Stored items:

------

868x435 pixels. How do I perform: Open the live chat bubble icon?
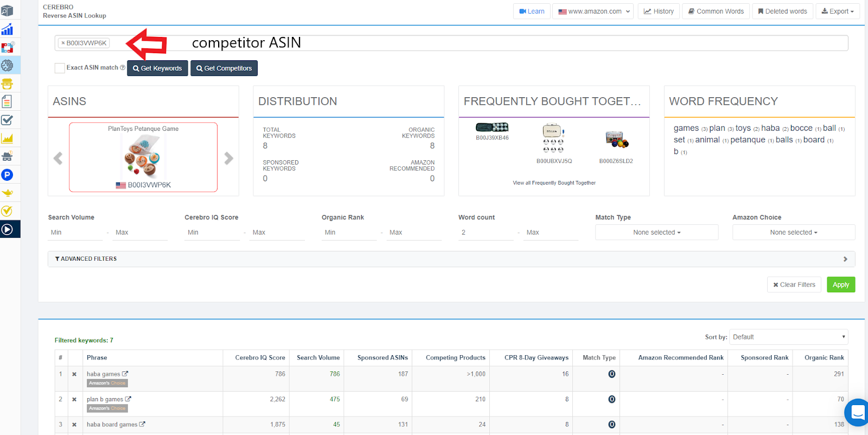tap(858, 413)
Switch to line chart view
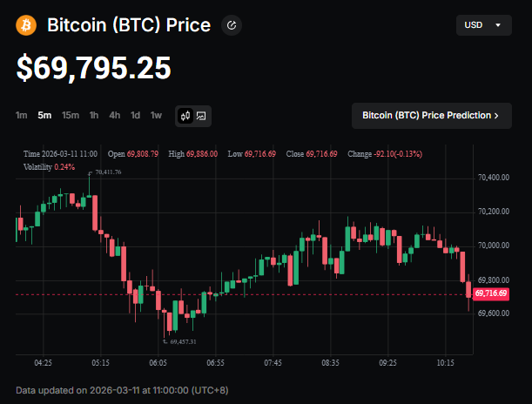 [201, 115]
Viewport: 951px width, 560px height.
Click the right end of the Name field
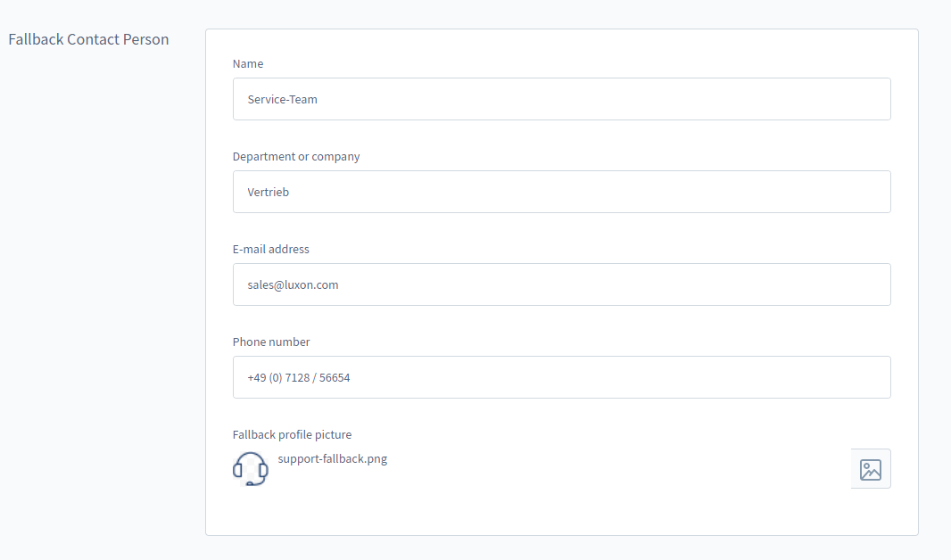(x=874, y=99)
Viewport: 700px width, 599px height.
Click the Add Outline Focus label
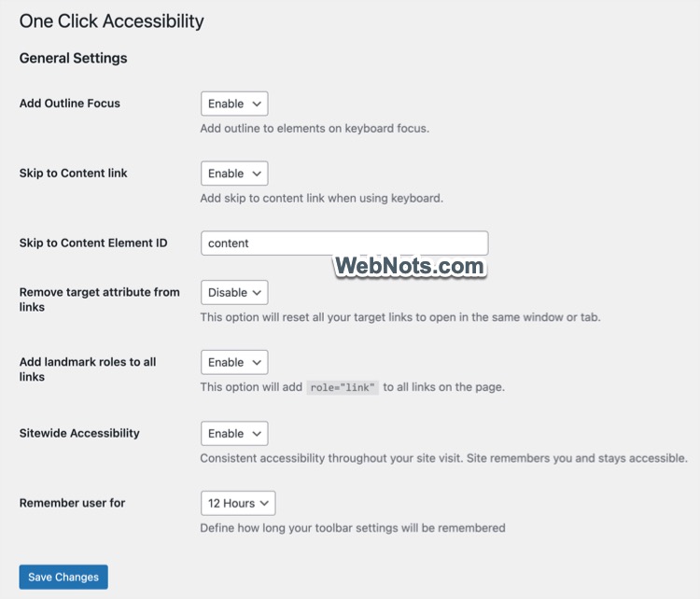point(70,104)
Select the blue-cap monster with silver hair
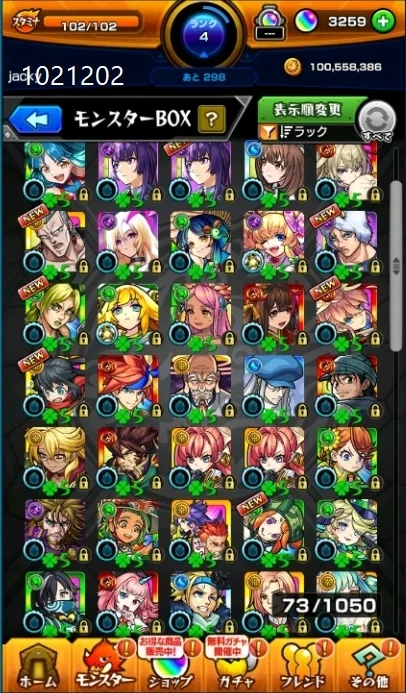Screen dimensions: 406x693 point(274,386)
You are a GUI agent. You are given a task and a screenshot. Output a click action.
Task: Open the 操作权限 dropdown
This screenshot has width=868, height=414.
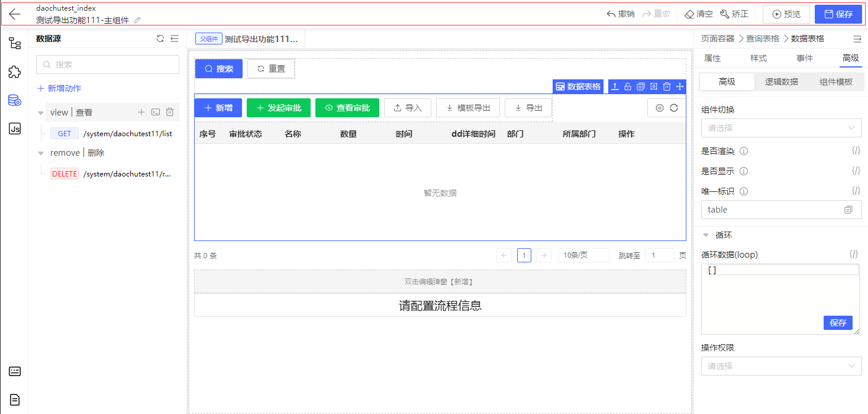(781, 366)
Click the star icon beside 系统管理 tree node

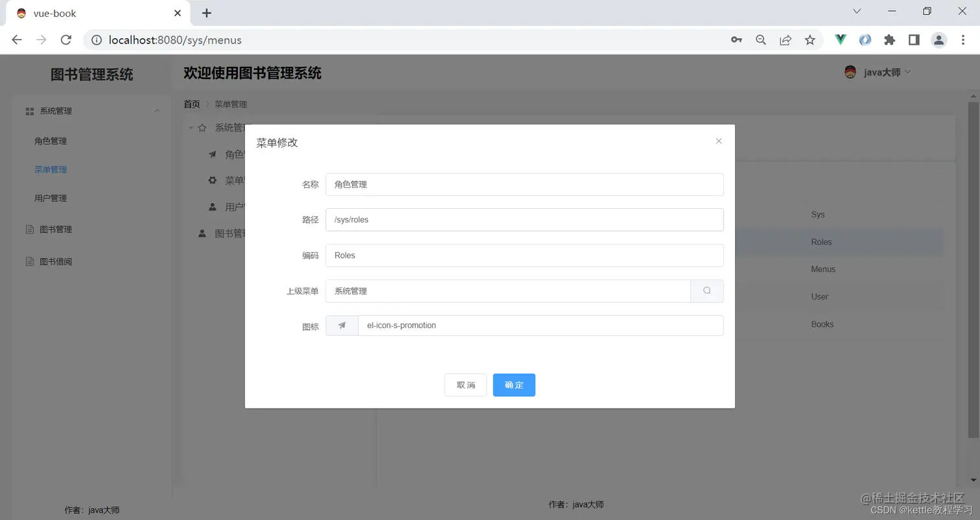(201, 128)
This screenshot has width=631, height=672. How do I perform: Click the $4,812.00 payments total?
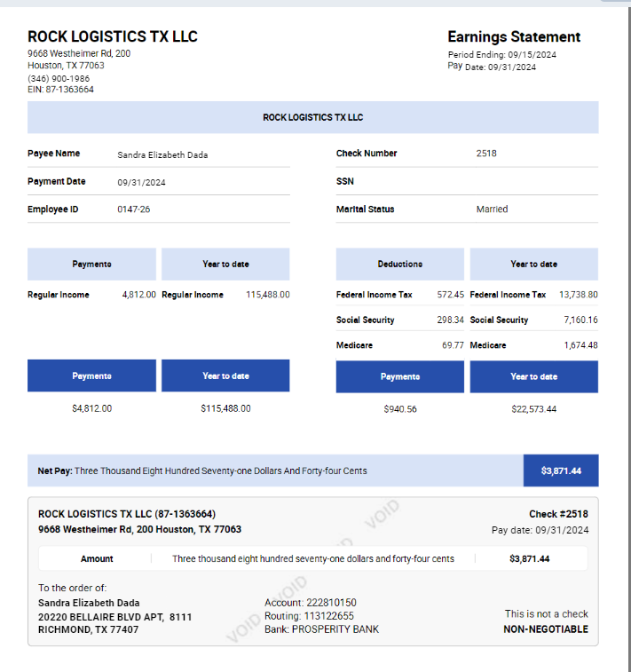point(91,409)
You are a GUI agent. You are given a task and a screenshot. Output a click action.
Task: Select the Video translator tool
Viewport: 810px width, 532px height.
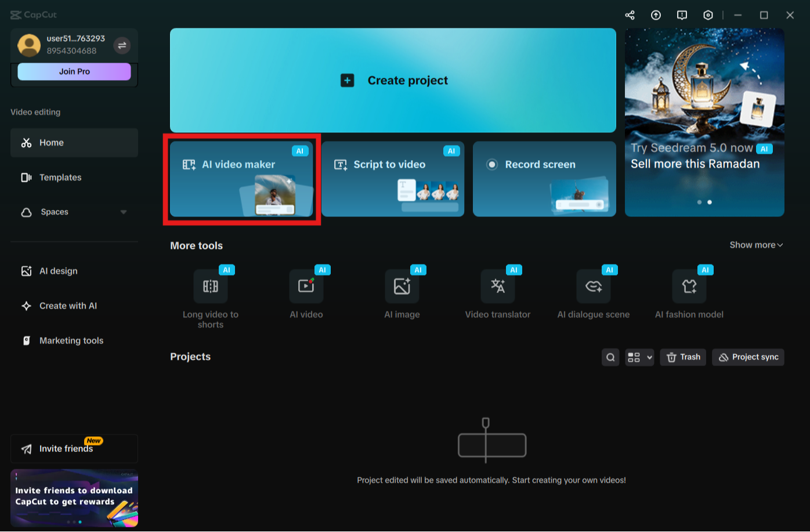[x=498, y=286]
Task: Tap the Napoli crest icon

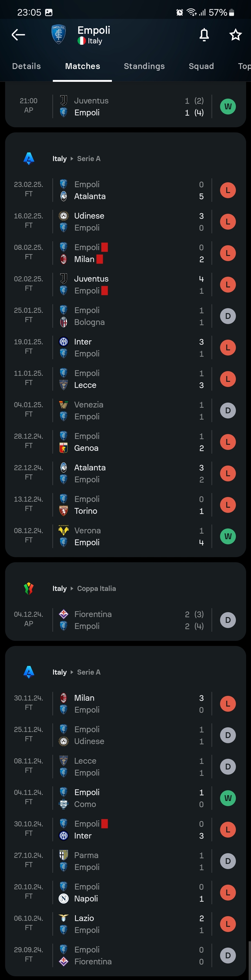Action: coord(64,899)
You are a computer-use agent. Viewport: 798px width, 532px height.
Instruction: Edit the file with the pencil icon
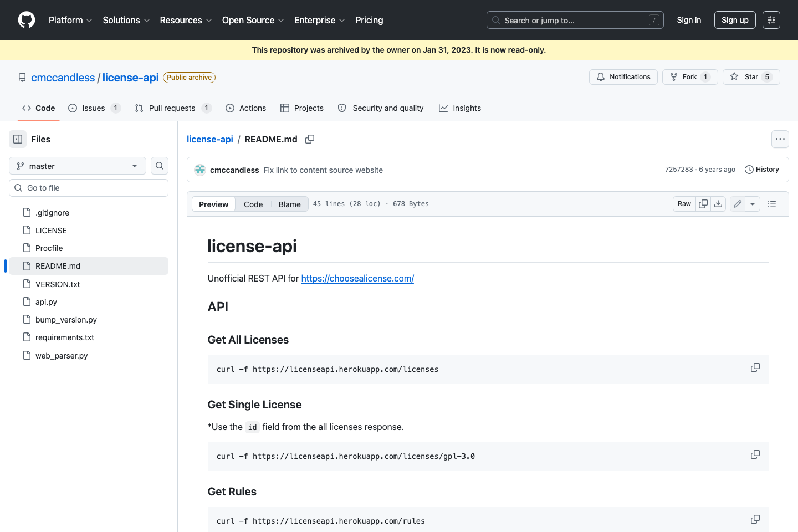click(737, 204)
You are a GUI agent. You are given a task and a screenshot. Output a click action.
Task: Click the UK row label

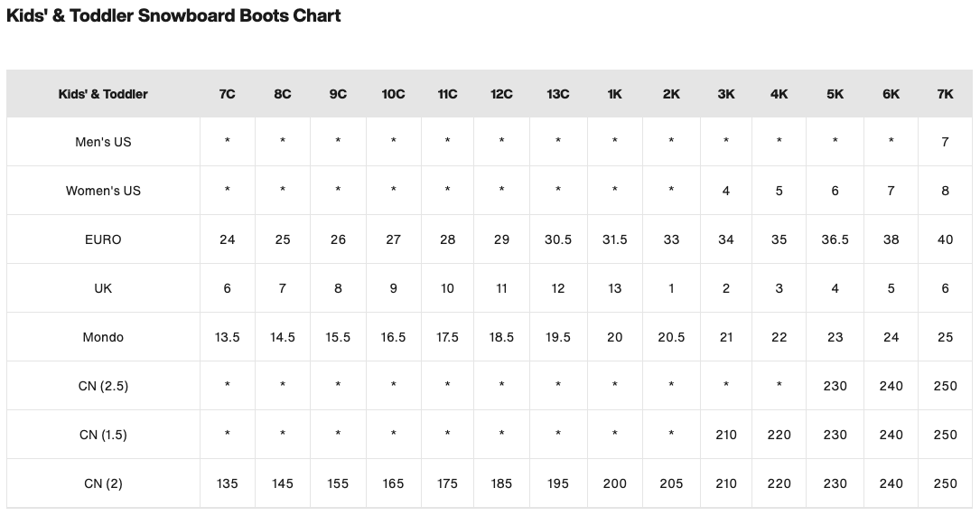point(103,288)
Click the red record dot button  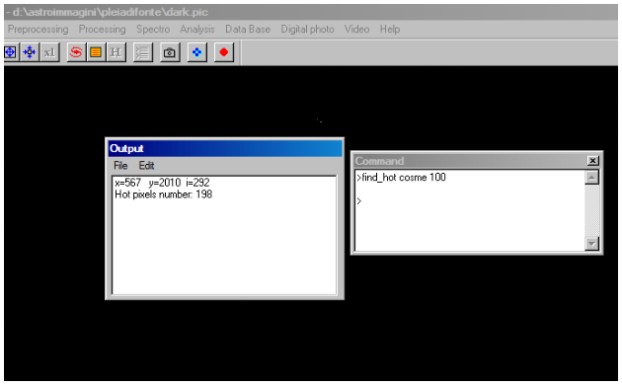(x=224, y=52)
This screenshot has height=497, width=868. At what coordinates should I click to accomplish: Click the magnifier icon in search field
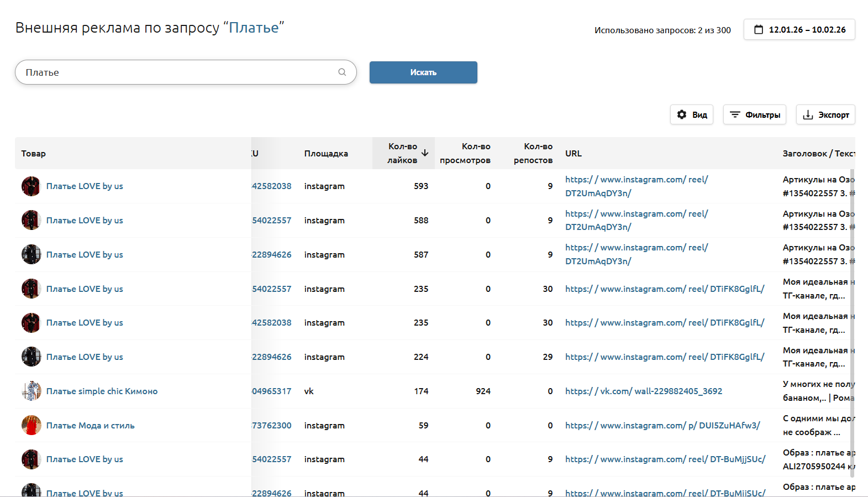click(342, 72)
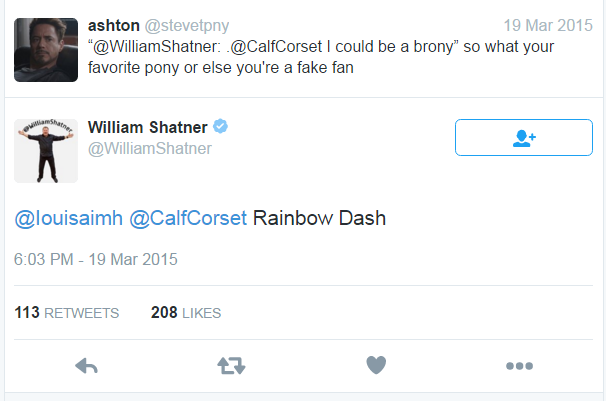Open William Shatner's profile picture

46,150
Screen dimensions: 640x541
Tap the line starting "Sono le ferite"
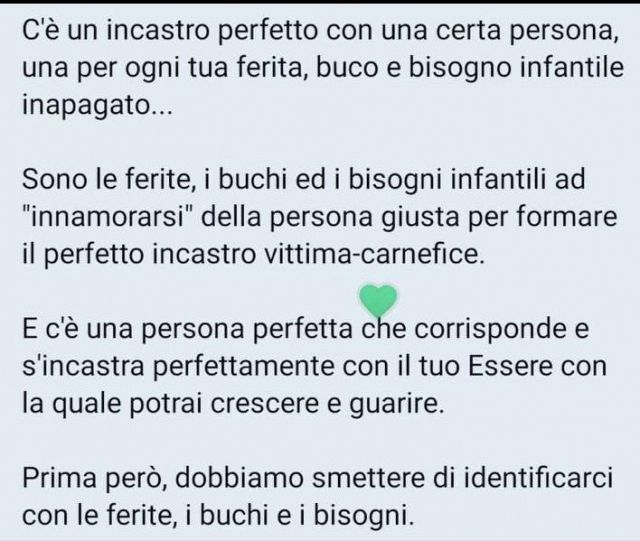[x=304, y=179]
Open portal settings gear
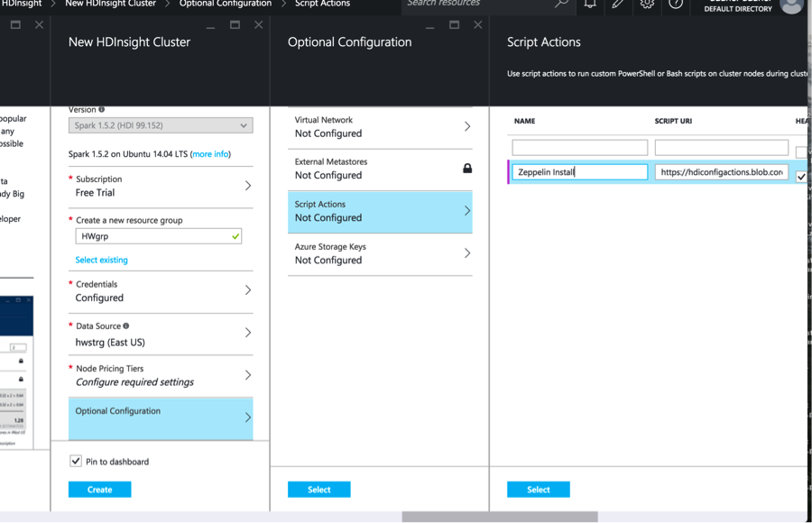Viewport: 812px width, 523px height. pos(647,5)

------

→ Prompt:
In the records above, take every line from the opening one through the line with "Viewport: 700px width, 599px height." and repeat it exactly; pictures are not part of the copy.

→ Solved exercise:
868x435 pixels. How do I perform: Open the live chat bubble icon?
tap(858, 413)
Switch to line chart view
 [201, 115]
Viewport: 951px width, 560px height.
Click the right end of the Name field
(x=874, y=99)
Viewport: 700px width, 599px height.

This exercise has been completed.